My girlfriend wants them to do a Fat lass at the back range too.


----------



## Andrew_Culture (13 Oct 2013)

rams1de said:


> Surprised he didn't design a cycling smock



Cycling Moo Moo!


----------



## Hip Priest (13 Oct 2013)

jowwy said:


> nothing wrong with my titanium bike compo - cost nearly 5k



You realise that Compo's post wasn't even aimed at you, right?


----------



## jowwy (13 Oct 2013)

Hip Priest said:


> You realise that Compo's post wasn't even aimed at you, right?


it was directly under my post so assumed it was. apologies to @compo


----------



## Joey Shabadoo (13 Oct 2013)

Quite keen on the idea for er, obvious reasons but I can't help but think I'd prefer if it was designed in Italy, made in Yorkshire. 

Just cos I is fat doesn't mean I don't like style.


----------



## compo (13 Oct 2013)

jowwy said:


> nothing wrong with my titanium bike compo - cost nearly 5k



My apologies if you thought I was having a dig at you or your bike.

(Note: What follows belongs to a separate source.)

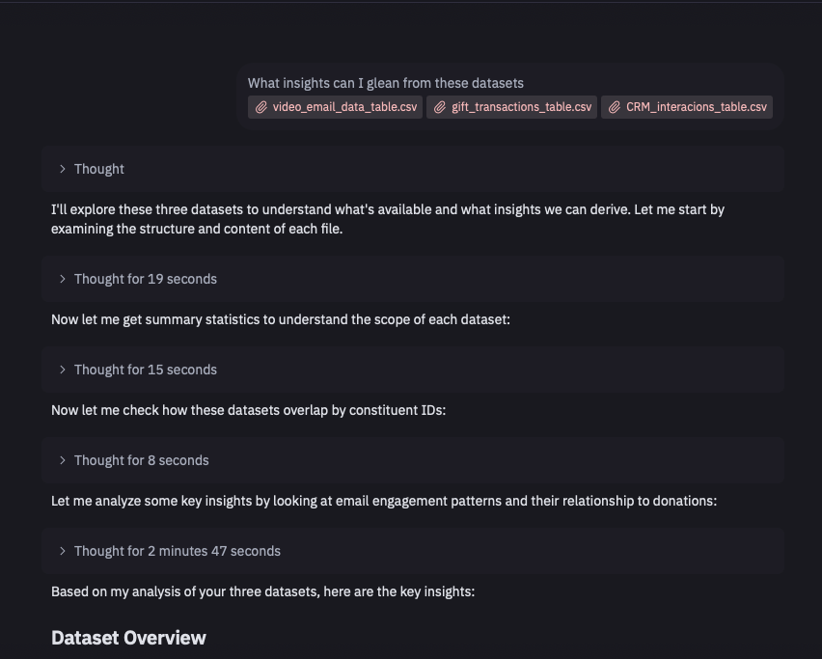
Task: Open "Thought for 2 minutes 47 seconds" label
Action: pos(178,551)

May I assure you I wasn't. I was just making a somewhat silly comment relating to the Fat Lad At The Back's prices and if I had the money spare to pay them I would probably have the money spare to get a better bike than I have now.


----------



## jowwy (13 Oct 2013)

compo said:


> My apologies if you thought I was having a dig at you or your bike. May I assure you I wasn't. I was just making a somewhat silly comment relating to the Fat Lad At The Back's prices and if I had the money spare to pay them I would probably have the money spare to get a better bike than I have now.


apology accepted compo - and i bet you enjoy your ride whatever it cost.


----------



## ayceejay (13 Oct 2013)

Nearly there said:


> My girlfriend wants them to do a Fat lass at the back range too.


You could miss the "L' off and make it unisex or to be more polite Fat Behind Behind or FBB.
"Do I look fat in this, nearly?" - "Yeah it sez so on the back." should go down a treat.


----------



## Gravity Aided (15 Oct 2013)

Over here, we call Women Riders of the Reubenesque mold "Athenas" Men are referred to as Clydesdales, but Mrs GA claims women do not like to be compared to horses.


----------



## BrumJim (3 Aug 2014)

Looks like this is on Dragon's Den next week.


----------



## Soltydog (4 Aug 2014)

Nearly there said:


> My girlfriend wants them to do a Fat lass at the back range too.


They do now 
Missed this thread last year, but I'm on the larger side of normal & I have a pair of the bibs. Being of a bigger build you need a sense of humour to wear lycra


----------



## summerdays (4 Aug 2014)

[QUOTE 2707652, member: 259"]I couldn't wear anything with those stripes! [/QUOTE]
Actually I like the stripes, however they do remind me of ballet character skirts.


----------



## lesley_x (4 Aug 2014)

The ladies version is so lame compared to the men's, according to the description they have left out the f word so just made another piece of generic kit for females. I think they've assumed we are too precious to have a laugh? Oh well.


----------